FREMONT, CA: Electricity is used for a variety of functions throughout any mine, both below and above ground. The required electrical power is obtained from the colliery's generating station or, more commonly, from the local electricity supply via a substation.
It is common knowledge that underground cables in collieries must survive adverse conditions such as roof falls, moisture, and other possible sources of damage. As a result, mining cables must be built to endure the rigors of the job. Furthermore, they must be maintained regularly to ensure their safety and dependability. In fact, for efficient coal production, reliable and durable cables are critical.
Furthermore, these mining cables must comply with the earthing requirements, which stipulate that the earthing conductor's conductance must be at least 50 percent that of one of the power conductors. PVC/XLP insulated cables with metric dimensions are now utilized in mines for the major high and medium voltage distribution lines. Before the introduction of metric cable sizes, the same cables were used in inch sizes. The inch or imperial size wires are still in use today. Before introducing PVC insulated cables, the most popular form of cable was the paper-insulated lead sheathed type.

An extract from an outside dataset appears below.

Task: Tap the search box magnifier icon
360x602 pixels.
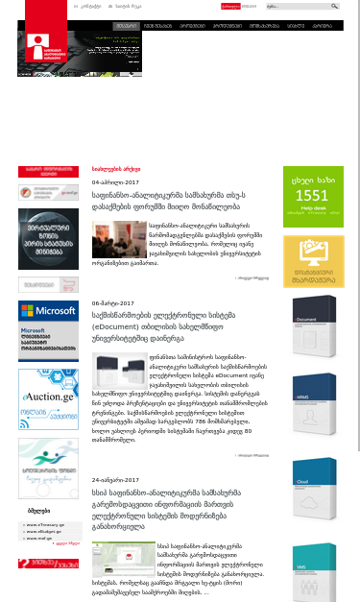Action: pos(335,6)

This type of cable is still in use in large quantities. There are cables with two to four cores or conductors available. Three core cables are typically used for three-phase A.C. distribution, one core for each phase of the supply system.
The cores are made up of the following components:
Plain Copper Wires: stranded conductor.
Pre-Formed Solid Aluminum Rod: Solid conductor.
Plain Aluminum Wires: Stranded conductor.
A conductor's cross-section is made up of a circle's sector. Individual cores are isolated by a colored PVC insulating material, with red, yellow, and blue being the colors of the three power cores. When using four core cables, the fourth core is neutral and colored with black insulating material.
The cable's conductors are twisted together in a spiral. Worming can be used to fill in any gaps between them, resulting in a uniform circular portion. A layer of tape is frequently used to join the assembled conductors. The laid-up cable is coated with bedding, which is an extruded PVC sheath to keep moisture out. Single-armored and double-armored cables are both available. Each armor layer is made up of galvanized steel wires spiraled along the cable.
A separator of compounded fibrous tape separates the two layers of armor in double armored cable, and the galvanized wires are spiraled in opposite directions. The armoring serves as the cable's earth conductor, making it crucial in terms of earthing.